→ **Given exercise**:
Extract the mailing-list reply about COPY FREEZE and visibility map bits below, reproducing the whole text word for word and leaving out the data that follows it.
----- Supplied passage -----
Re: COPY FREEZE and setting PD_ALL_VISIBLE/visibility map bits

From: Ibrar Ahmed <ibrar(dot)ahmad(at)gmail(dot)com>
To: Anastasia Lubennikova <a(dot)lubennikova(at)postgrespro(dot)ru>
Cc: Robert Haas <robertmhaas(at)gmail(dot)com>, Daniel Gustafsson <daniel(at)yesql(dot)se>, Justin Pryzby <pryzby(at)telsasoft(dot)com>, pgsql-hackers <pgsql-hackers(at)postgresql(dot)org>, Andres Freund <andres(at)anarazel(dot)de>
Subject: Re: COPY FREEZE and setting PD_ALL_VISIBLE/visibility map bits
Date: 2020-08-14 15:52:36
Message-ID: CALtqXTfLBVf=y=LZ=z7tWELq5m+L4sm7z1txB1QkMgMC=koW4g@mail.gmail.com
Views: Raw Message | Whole Thread | Download mbox | Resend email
Thread:
Lists: pgsql-hackers

On Mon, Aug 3, 2020 at 2:29 PM Anastasia Lubennikova <
a(dot)lubennikova(at)postgrespro(dot)ru> wrote:

> On 31.07.2020 23:28, Robert Haas wrote:
> > On Tue, Jul 14, 2020 at 1:51 PM Anastasia Lubennikova
> > <a(dot)lubennikova(at)postgrespro(dot)ru> wrote:
> >> Questions from the first review pass:
> >>
> >> 1) Do we need XLH_INSERT_ALL_VISIBLE_SET ? IIUC, in the patch it is
> always
> >> implied by XLH_INSERT_ALL_FROZEN_SET.
> > I agree that it looks unnecessary to have two separate bits.
> >
> >> 2) What does this comment mean? Does XXX refers to the lsn comparison?
> >> Since it
> >> is definitely necessary to update the VM.
> >>
> >> + * XXX: This seems entirely unnecessary?
----- Recorded information -----
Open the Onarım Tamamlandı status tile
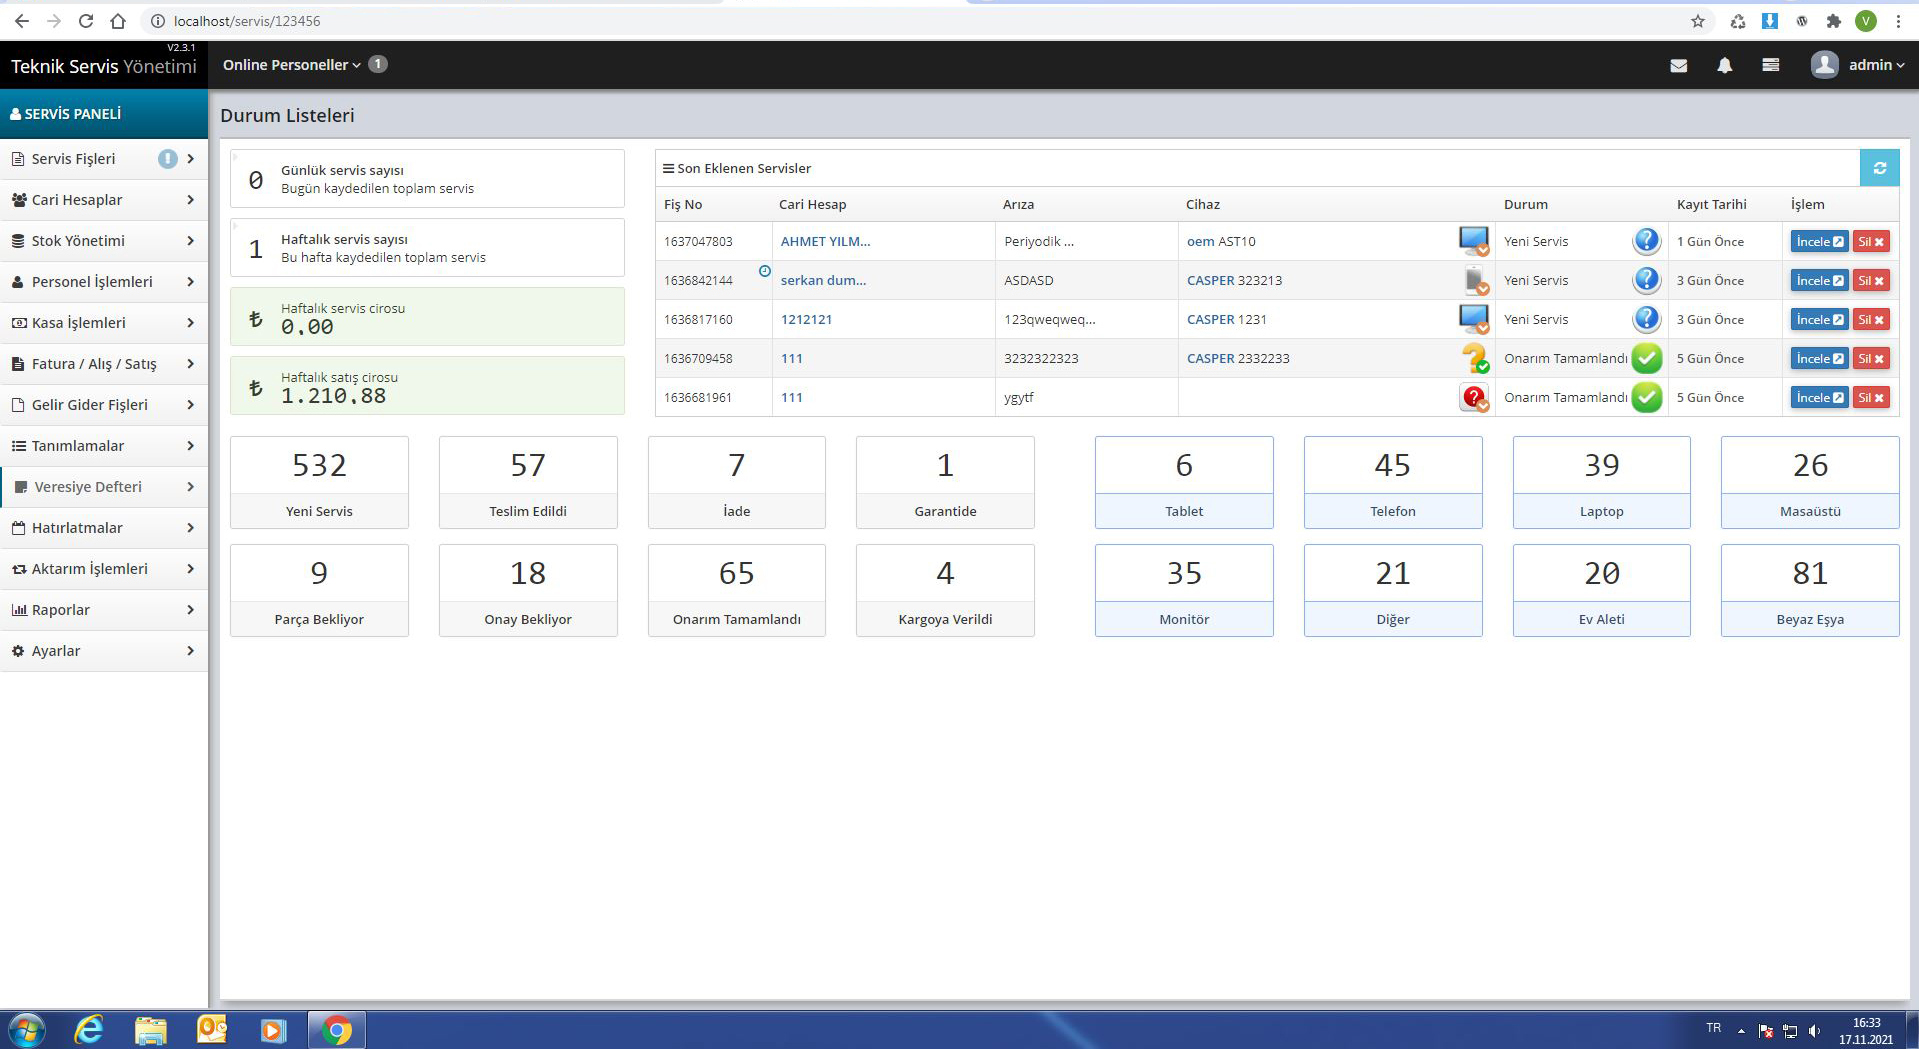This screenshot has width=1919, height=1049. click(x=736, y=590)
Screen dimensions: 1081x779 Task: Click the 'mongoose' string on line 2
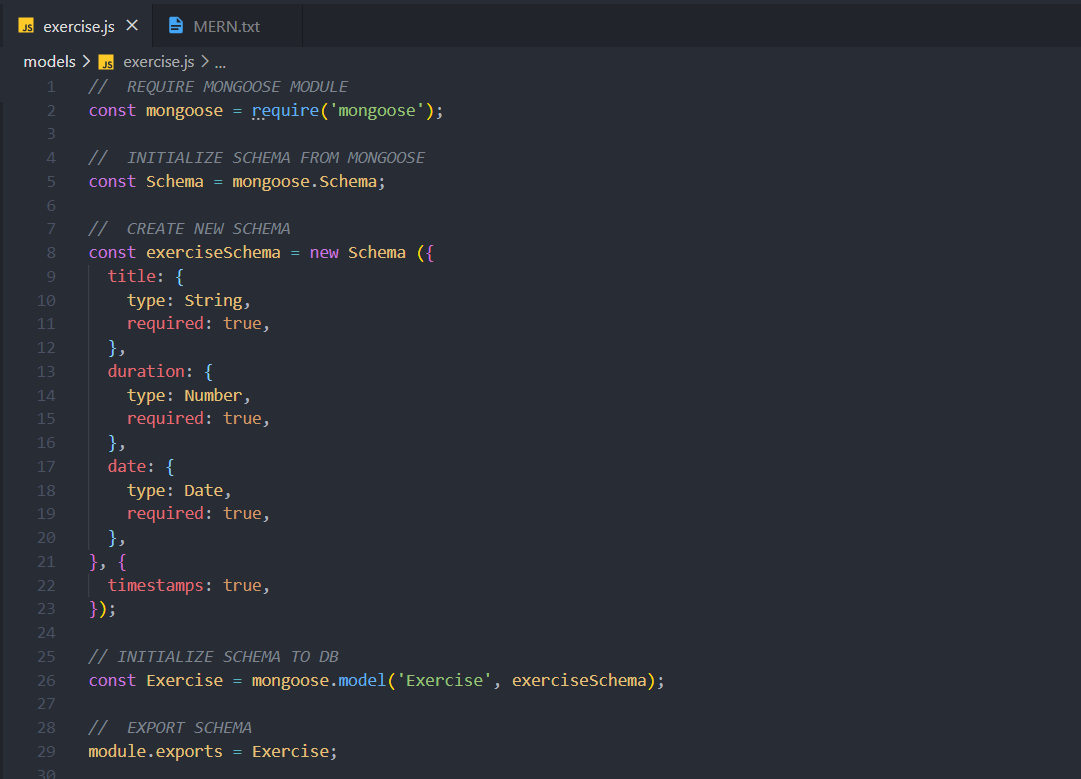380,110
-----
→ **Solution below**:
Re: COPY FREEZE and setting PD_ALL_VISIBLE/visibility map bits

From: Ibrar Ahmed <ibrar(dot)ahmad(at)gmail(dot)com>
To: Anastasia Lubennikova <a(dot)lubennikova(at)postgrespro(dot)ru>
Cc: Robert Haas <robertmhaas(at)gmail(dot)com>, Daniel Gustafsson <daniel(at)yesql(dot)se>, Justin Pryzby <pryzby(at)telsasoft(dot)com>, pgsql-hackers <pgsql-hackers(at)postgresql(dot)org>, Andres Freund <andres(at)anarazel(dot)de>
Subject: Re: COPY FREEZE and setting PD_ALL_VISIBLE/visibility map bits
Date: 2020-08-14 15:52:36
Message-ID: CALtqXTfLBVf=y=LZ=z7tWELq5m+L4sm7z1txB1QkMgMC=koW4g@mail.gmail.com
Views: Raw Message | Whole Thread | Download mbox | Resend email
Thread:
Lists: pgsql-hackers

On Mon, Aug 3, 2020 at 2:29 PM Anastasia Lubennikova <
a(dot)lubennikova(at)postgrespro(dot)ru> wrote:

> On 31.07.2020 23:28, Robert Haas wrote:
> > On Tue, Jul 14, 2020 at 1:51 PM Anastasia Lubennikova
> > <a(dot)lubennikova(at)postgrespro(dot)ru> wrote:
> >> Questions from the first review pass:
> >>
> >> 1) Do we need XLH_INSERT_ALL_VISIBLE_SET ? IIUC, in the patch it is
> always
> >> implied by XLH_INSERT_ALL_FROZEN_SET.
> > I agree that it looks unnecessary to have two separate bits.
> >
> >> 2) What does this comment mean? Does XXX refers to the lsn comparison?
> >> Since it
> >> is definitely necessary to update the VM.
> >>
> >> + * XXX: This seems entirely unnecessary?